* TASK STATEMENT *
Copy out the records from the line that contains "Click the 帐务管理 orange step" through the line that contains "[x=77, y=218]", both included, with every request kept and 25 added to each click coordinate in the answers.

######

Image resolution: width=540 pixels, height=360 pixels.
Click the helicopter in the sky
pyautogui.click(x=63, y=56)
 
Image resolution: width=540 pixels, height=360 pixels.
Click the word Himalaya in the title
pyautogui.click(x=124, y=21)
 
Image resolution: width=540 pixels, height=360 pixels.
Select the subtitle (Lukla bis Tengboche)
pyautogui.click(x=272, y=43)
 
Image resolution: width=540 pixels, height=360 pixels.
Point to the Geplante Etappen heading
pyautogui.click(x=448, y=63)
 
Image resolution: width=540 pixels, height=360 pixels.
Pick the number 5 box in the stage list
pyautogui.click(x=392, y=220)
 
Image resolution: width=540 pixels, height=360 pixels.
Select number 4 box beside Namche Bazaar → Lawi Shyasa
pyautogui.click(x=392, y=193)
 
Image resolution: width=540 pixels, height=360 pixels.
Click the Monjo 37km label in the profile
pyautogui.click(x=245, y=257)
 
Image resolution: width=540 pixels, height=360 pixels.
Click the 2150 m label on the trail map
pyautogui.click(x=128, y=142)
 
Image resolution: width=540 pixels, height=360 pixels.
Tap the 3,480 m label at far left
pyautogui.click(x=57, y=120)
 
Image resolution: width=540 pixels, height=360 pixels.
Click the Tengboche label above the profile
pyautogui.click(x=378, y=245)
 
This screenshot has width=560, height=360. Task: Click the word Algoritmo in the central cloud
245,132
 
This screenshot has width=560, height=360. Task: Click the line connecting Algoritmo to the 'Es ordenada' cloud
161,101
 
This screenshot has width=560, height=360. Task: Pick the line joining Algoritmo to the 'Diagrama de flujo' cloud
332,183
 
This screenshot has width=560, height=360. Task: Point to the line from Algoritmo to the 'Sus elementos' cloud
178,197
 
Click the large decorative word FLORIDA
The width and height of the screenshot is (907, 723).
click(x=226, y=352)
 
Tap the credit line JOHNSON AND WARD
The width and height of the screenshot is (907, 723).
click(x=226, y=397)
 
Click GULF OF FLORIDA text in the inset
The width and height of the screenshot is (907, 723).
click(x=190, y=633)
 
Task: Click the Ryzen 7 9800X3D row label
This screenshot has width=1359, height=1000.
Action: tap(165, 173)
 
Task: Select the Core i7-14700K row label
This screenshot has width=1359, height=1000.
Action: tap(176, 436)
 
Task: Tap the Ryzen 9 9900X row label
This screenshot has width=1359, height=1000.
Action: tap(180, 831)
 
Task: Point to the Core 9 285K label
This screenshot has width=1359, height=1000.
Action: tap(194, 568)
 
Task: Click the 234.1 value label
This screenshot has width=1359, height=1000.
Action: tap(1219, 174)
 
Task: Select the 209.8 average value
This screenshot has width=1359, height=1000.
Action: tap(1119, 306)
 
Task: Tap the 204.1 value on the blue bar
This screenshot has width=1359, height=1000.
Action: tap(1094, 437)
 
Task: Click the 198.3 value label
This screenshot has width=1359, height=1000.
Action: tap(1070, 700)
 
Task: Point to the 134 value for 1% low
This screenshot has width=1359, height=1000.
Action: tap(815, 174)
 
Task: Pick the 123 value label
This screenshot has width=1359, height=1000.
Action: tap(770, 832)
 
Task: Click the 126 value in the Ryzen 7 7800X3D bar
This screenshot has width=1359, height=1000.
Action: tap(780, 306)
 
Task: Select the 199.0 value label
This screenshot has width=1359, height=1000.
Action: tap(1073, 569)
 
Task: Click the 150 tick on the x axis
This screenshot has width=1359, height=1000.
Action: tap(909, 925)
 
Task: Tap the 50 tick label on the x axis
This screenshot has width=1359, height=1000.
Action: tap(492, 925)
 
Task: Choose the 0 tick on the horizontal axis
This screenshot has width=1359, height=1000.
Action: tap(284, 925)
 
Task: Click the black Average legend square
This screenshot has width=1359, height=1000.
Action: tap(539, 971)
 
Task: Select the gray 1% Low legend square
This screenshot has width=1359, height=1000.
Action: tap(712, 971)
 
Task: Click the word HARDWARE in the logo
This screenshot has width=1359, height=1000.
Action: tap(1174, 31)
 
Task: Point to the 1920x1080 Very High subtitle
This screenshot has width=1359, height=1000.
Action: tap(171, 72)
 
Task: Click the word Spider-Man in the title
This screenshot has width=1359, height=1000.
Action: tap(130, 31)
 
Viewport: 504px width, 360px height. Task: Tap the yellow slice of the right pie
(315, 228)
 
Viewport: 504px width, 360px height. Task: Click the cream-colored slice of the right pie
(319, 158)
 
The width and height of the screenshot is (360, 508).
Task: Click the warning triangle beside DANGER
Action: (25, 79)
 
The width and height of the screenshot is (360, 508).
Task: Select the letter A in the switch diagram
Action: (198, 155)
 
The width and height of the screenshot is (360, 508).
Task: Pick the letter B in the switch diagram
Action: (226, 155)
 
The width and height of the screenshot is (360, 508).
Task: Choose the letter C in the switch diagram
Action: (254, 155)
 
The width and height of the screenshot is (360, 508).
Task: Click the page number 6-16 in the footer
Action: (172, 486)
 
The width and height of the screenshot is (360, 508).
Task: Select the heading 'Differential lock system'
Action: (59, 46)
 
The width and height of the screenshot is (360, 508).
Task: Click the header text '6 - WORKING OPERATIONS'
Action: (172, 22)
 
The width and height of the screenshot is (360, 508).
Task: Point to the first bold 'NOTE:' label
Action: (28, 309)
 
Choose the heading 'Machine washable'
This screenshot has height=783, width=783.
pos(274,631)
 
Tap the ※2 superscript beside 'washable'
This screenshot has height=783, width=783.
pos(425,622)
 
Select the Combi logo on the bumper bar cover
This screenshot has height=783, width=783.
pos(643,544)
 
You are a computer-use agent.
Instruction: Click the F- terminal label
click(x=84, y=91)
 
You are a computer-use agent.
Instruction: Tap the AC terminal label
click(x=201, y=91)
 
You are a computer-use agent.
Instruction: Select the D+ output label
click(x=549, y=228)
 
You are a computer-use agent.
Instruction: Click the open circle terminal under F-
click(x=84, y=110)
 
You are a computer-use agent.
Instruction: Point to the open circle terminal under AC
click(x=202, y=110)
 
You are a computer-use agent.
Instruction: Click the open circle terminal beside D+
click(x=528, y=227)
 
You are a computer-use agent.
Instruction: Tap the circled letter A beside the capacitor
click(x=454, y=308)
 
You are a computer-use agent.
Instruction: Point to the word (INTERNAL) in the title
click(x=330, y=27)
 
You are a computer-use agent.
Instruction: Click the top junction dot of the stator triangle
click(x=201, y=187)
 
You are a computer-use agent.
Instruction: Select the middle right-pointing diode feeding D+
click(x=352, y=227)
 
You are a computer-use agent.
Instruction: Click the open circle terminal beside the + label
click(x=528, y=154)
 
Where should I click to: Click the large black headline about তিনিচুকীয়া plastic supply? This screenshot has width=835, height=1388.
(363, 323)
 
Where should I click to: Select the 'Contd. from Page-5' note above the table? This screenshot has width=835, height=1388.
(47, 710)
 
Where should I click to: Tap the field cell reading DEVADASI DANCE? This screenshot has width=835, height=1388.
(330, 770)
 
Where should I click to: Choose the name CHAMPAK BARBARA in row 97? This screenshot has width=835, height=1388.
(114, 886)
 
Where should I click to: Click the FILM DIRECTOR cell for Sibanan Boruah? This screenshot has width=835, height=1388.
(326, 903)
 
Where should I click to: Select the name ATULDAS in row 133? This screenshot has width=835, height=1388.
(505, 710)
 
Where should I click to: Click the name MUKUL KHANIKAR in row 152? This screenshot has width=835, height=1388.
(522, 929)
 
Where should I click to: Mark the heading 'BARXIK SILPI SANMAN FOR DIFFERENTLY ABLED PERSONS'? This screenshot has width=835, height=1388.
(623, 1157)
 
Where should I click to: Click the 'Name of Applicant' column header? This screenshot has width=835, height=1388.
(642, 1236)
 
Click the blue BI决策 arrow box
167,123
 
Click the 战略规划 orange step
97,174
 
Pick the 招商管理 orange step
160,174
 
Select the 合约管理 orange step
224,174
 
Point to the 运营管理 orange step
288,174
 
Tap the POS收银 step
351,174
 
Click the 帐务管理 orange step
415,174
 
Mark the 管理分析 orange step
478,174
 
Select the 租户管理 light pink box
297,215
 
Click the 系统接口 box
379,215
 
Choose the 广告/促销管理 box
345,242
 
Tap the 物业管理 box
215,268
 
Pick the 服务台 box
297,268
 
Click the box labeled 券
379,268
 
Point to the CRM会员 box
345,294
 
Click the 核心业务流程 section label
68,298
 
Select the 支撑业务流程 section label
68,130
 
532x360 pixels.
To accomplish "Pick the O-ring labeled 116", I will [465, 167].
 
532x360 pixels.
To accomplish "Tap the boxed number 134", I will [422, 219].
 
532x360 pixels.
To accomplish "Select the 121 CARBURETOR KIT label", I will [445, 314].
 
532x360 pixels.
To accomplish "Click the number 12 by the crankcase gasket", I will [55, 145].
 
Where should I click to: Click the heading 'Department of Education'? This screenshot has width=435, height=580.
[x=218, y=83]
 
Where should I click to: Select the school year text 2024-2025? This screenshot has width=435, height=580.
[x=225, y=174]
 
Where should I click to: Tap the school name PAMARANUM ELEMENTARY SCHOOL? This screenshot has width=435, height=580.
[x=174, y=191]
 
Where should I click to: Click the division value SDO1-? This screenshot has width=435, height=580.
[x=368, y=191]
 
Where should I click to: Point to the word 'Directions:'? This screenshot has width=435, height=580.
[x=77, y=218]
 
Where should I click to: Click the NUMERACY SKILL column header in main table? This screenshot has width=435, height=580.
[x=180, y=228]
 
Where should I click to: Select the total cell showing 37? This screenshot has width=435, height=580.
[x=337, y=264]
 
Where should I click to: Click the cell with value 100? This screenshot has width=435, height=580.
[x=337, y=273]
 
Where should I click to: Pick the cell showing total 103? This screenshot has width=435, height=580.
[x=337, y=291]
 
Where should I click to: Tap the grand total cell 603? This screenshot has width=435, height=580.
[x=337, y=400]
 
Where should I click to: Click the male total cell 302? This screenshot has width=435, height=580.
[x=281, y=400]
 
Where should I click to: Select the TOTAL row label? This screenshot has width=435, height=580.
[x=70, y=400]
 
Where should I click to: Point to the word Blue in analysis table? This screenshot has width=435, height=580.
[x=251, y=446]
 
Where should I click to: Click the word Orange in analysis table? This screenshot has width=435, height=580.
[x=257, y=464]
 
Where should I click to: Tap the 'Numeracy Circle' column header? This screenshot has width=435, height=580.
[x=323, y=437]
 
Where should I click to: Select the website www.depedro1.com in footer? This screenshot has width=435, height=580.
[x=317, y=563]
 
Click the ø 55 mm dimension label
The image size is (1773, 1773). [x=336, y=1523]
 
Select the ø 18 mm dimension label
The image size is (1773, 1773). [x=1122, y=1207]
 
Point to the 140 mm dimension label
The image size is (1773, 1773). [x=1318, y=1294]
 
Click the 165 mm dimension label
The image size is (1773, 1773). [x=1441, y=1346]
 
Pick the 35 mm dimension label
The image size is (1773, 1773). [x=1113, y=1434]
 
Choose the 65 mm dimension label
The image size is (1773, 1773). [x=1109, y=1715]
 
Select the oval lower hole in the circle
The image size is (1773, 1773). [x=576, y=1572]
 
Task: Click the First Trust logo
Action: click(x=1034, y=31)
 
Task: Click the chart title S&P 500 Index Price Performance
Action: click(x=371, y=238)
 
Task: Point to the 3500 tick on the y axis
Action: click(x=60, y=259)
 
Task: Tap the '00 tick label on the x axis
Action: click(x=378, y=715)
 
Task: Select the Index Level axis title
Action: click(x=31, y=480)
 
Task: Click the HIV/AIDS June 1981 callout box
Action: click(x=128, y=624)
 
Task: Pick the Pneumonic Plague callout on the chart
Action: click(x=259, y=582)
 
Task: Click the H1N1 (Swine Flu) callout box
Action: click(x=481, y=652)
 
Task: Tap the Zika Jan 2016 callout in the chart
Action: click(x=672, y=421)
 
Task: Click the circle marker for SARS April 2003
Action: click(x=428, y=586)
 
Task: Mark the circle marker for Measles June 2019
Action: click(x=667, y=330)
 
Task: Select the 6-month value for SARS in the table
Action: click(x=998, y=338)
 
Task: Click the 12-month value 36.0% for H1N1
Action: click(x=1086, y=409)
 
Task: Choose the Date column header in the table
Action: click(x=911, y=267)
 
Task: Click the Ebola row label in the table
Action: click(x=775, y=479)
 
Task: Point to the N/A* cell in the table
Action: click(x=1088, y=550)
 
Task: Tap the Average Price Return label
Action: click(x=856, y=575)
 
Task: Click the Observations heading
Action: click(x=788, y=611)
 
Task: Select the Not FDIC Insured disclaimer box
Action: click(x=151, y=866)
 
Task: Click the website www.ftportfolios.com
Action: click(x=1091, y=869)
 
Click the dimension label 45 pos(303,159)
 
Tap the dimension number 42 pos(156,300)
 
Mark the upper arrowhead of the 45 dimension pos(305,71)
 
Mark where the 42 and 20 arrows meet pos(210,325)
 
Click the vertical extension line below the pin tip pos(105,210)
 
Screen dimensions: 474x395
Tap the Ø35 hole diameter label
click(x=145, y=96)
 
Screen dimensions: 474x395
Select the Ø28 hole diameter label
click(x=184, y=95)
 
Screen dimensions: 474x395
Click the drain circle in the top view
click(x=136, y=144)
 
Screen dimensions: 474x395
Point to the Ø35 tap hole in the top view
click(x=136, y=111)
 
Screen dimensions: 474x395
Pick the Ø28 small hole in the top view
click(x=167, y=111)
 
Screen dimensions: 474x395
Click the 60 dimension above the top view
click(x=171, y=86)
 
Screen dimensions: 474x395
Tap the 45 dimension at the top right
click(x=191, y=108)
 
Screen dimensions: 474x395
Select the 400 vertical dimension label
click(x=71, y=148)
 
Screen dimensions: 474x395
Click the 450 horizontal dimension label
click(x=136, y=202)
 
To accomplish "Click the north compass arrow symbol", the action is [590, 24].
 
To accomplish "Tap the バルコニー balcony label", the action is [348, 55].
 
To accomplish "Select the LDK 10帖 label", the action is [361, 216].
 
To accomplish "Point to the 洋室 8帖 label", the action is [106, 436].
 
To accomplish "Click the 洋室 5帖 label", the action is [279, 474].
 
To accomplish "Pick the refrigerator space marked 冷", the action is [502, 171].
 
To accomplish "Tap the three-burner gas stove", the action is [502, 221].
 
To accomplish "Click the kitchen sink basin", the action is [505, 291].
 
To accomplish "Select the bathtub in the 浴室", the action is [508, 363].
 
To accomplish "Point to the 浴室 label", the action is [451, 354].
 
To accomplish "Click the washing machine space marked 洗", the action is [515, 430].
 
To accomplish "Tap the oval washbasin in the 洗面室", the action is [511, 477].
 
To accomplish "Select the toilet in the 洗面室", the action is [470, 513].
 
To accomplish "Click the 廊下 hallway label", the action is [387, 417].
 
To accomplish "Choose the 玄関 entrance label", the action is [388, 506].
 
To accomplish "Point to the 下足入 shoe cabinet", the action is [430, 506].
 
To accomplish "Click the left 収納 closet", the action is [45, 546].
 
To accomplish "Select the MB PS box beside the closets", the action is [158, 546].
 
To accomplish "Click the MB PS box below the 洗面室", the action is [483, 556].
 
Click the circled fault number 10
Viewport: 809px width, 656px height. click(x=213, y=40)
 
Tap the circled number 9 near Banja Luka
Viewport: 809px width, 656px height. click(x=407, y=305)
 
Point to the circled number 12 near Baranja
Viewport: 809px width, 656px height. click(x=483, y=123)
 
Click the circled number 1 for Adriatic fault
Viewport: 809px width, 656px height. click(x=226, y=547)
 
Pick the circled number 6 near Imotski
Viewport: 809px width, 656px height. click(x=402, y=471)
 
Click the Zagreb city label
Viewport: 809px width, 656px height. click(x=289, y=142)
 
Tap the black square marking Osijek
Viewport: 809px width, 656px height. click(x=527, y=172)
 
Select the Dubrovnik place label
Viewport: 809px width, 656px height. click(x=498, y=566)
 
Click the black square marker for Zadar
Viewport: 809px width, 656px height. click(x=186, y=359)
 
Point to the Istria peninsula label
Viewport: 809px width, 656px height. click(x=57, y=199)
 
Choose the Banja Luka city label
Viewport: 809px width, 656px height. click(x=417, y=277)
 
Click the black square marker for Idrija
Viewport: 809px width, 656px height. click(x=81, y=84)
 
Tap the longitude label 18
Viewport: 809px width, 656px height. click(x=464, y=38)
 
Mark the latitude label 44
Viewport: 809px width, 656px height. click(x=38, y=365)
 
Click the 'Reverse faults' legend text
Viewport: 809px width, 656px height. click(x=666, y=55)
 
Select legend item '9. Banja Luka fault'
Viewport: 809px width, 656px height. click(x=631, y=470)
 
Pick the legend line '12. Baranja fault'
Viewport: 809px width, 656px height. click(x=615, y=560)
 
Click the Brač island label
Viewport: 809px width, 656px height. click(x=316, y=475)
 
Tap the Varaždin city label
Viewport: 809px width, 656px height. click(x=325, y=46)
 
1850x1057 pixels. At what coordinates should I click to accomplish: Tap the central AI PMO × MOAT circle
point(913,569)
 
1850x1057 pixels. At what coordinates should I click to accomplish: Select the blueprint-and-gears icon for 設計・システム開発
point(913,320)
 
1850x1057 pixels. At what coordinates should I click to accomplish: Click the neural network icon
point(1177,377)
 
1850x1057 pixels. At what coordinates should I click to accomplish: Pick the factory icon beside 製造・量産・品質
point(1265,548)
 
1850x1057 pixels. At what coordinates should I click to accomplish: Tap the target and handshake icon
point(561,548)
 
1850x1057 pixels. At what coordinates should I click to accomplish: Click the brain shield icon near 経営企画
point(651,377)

######

* FULL OUTPUT *
Click the 帐务管理 orange step
440,199
 
Mark the 管理分析 orange step
503,199
 
Select the 租户管理 light pink box
322,240
 
Click the 系统接口 box
404,240
 
Choose the 广告/促销管理 box
370,267
 
Tap the 物业管理 box
240,293
 
Pick the 服务台 box
322,293
 
Click the box labeled 券
404,293
 
Point to the CRM会员 box
370,319
 
Click the 核心业务流程 section label
93,323
 
Select the 支撑业务流程 section label
93,155
 
532x360 pixels.
To accomplish "Pick the O-ring labeled 116", I will [490, 192].
 
532x360 pixels.
To accomplish "Tap the boxed number 134", I will [447, 244].
 
532x360 pixels.
To accomplish "Select the 121 CARBURETOR KIT label", I will [470, 339].
 
532x360 pixels.
To accomplish "Click the number 12 by the crankcase gasket", I will [80, 170].
 
Where should I click to: Click the heading 'Department of Education'? This screenshot has width=435, height=580.
[x=243, y=108]
 
Where should I click to: Select the school year text 2024-2025? This screenshot has width=435, height=580.
[x=250, y=199]
 
Where should I click to: Tap the school name PAMARANUM ELEMENTARY SCHOOL? This screenshot has width=435, height=580.
[x=199, y=216]
 
Where should I click to: Click the division value SDO1-? This screenshot has width=435, height=580.
[x=393, y=216]
 
Where should I click to: Point to the word 'Directions:'? This screenshot has width=435, height=580.
[x=102, y=243]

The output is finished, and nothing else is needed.